● **EXERCISE INSTRUCTIONS**:
Convert every line of the records below into a Markdown table with the columns "Row" and "Line", numbering the rows and skipping blank lines. Leave the pictures out.

● **EXERCISE INPUT**:
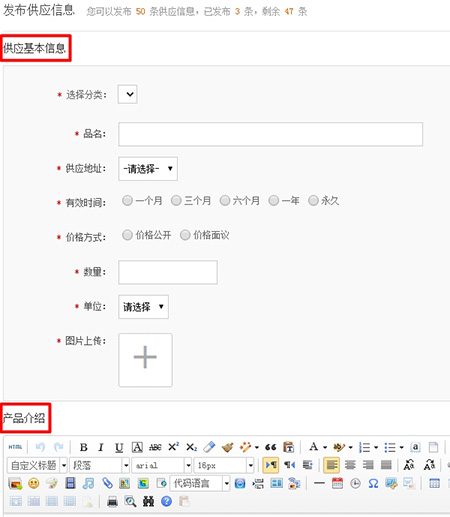The height and width of the screenshot is (517, 450).
Task: Click the 品名 text field
Action: coord(270,134)
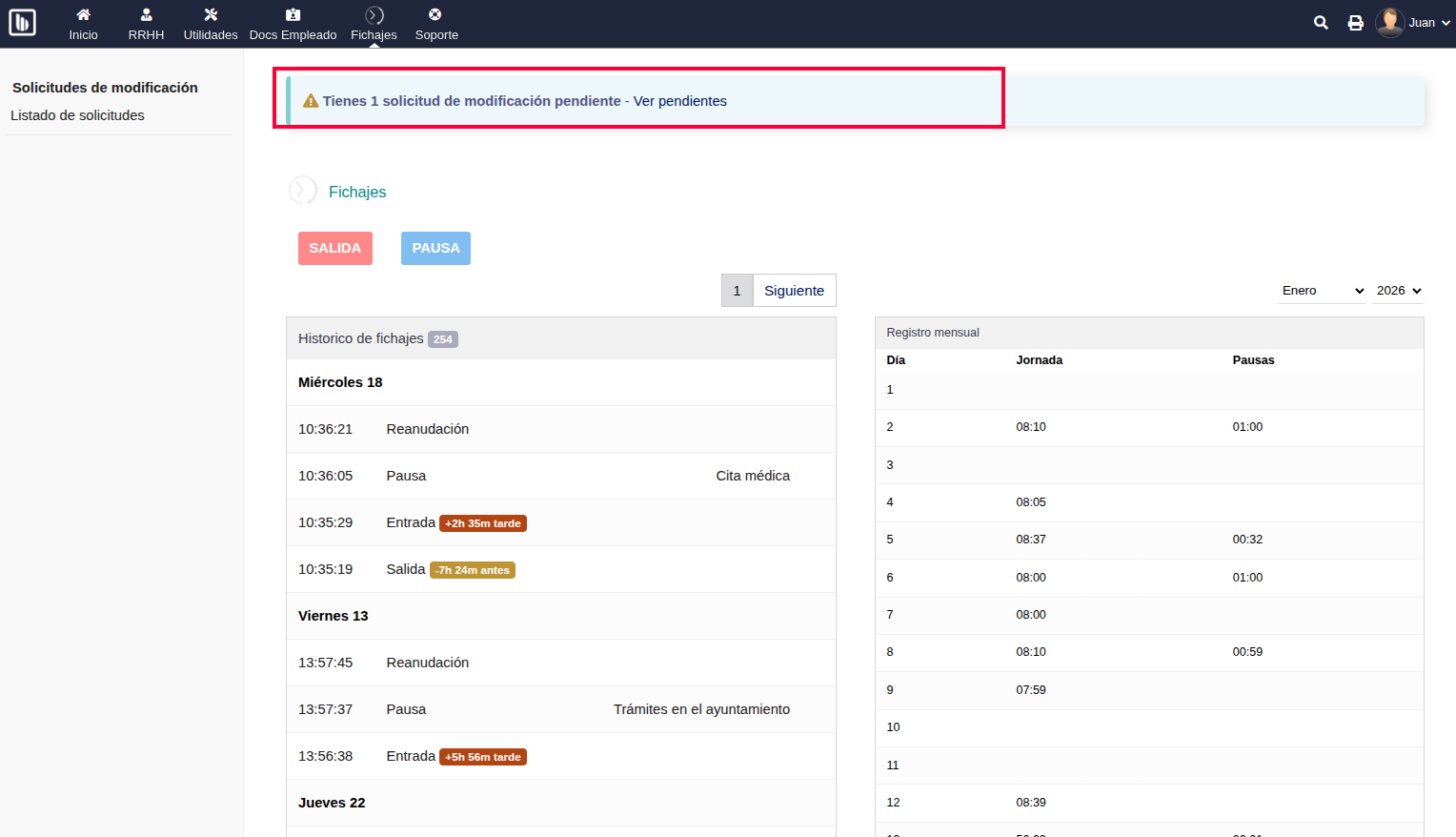Open the 2026 year selector
This screenshot has height=837, width=1456.
(1397, 290)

● **TASK RESPONSE**:
| Row | Line |
|---|---|
| 1 | The height and width of the screenshot is (517, 450). |
| 2 | Task: Click the 品名 text field |
| 3 | Action: coord(270,134) |
| 4 | Open the 2026 year selector |
| 5 | This screenshot has height=837, width=1456. |
| 6 | (1397, 290) |